You are viewing a plain text version of this content. The canonical link for it is here.
Posted to solr-user@lucene.apache.org by Galen Pahlke <pa...@gmail.com> on 2008/07/11 01:55:55 UTC

Search slow on a field with many unique values (date)

Hi all,
I have an index with 40 million small records with about 10 fields each.
As my index size grows, I've noticed that queries involving the date field (
range queries, order by, etc) are taking a disproportionately long time.
Could this perhaps be because a date field has so many possible unique
values?  I don't know how to find out exactly, but I'd guess there are
at least a few million unique dates in the index.  Would increasing the
granularity of the date field so that there are less unique values likely
increase
search speed?  Any other suggestions?

Thanks,
- Galen

Re: Search slow on a field with many unique values (date)
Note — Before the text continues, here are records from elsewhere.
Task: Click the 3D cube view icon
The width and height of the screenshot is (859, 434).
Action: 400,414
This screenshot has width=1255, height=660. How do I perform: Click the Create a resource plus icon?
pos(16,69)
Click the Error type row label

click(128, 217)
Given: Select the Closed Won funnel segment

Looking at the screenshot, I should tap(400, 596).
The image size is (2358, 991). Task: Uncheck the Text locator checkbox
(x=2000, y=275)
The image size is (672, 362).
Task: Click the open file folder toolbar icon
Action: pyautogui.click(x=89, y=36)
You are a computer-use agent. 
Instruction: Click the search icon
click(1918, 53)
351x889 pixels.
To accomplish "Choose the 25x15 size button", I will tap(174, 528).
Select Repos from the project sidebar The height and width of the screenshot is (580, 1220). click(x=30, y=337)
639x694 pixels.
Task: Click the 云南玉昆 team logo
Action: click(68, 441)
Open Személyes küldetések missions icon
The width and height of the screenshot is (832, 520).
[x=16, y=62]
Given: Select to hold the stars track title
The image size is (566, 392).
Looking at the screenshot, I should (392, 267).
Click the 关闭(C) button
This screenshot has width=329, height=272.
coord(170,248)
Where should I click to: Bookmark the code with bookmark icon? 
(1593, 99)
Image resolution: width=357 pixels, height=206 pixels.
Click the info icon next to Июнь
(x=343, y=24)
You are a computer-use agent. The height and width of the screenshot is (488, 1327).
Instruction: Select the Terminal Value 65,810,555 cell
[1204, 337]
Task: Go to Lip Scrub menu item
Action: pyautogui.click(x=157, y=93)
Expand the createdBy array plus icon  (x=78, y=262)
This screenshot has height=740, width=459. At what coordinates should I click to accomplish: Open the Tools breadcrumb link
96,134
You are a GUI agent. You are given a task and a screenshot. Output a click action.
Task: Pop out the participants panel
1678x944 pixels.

Posted by Norberto Meijome <fr...@meijome.net>.
On Thu, 10 Jul 2008 17:55:55 -0600
"Galen Pahlke" <pa...@gmail.com> wrote:

> Could this perhaps be because a date field has so many possible unique
> values?  I don't know how to find out exactly, but I'd guess there are
> at least a few million unique dates in the index.  Would increasing the
> granularity of the date field so that there are less unique values likely
> increase
> search speed?  

Surely you mean decreasing the granularity... ie, from dates which include
milliseconds , to something like, say, minute, or even seconds, can make a big
difference.

alternatively, what I've done on date fields that need fast searches, is to
convert them at data loading time into a numeric field of the form YYYYMMDD or
YYYYMMDDHHMM . it won't allow you to directly query for NOW - 4 , but you can
do the calculation when preparing the search and obtain the same result.

B

_________________________
{Beto|Norberto|Numard} Meijome

"He has no enemies, but is intensely disliked by his friends."
  Oscar Wilde

I speak for myself, not my employer. Contents may be hot. Slippery when wet.
Reading disclaimers makes you go blind. Writing them is worse. You have been
Warned.

Re: Search slow on a field with many unique values (date)

Posted by Mike Klaas <mi...@gmail.com>.
On 10-Jul-08, at 4:55 PM, Galen Pahlke wrote:

> Hi all,
> I have an index with 40 million small records with about 10 fields  
> each.
> As my index size grows, I've noticed that queries involving the date  
> field (
> range queries, order by, etc) are taking a disproportionately long  
> time.
> Could this perhaps be because a date field has so many possible unique
> values?  I don't know how to find out exactly, but I'd guess there are
> at least a few million unique dates in the index.  Would increasing  
> the
> granularity of the date field so that there are less unique values  
> likely
> increase
> search speed?  Any other suggestions?

Yep, "increasing" (I'd be tempted to say "decreasing") the granularity  
here can make a huge difference,  both in terms of speed and memory  
consumption (especially for range queries).

It would also be wise to ensure that queries of these types are in  
your search warmup.

-Mike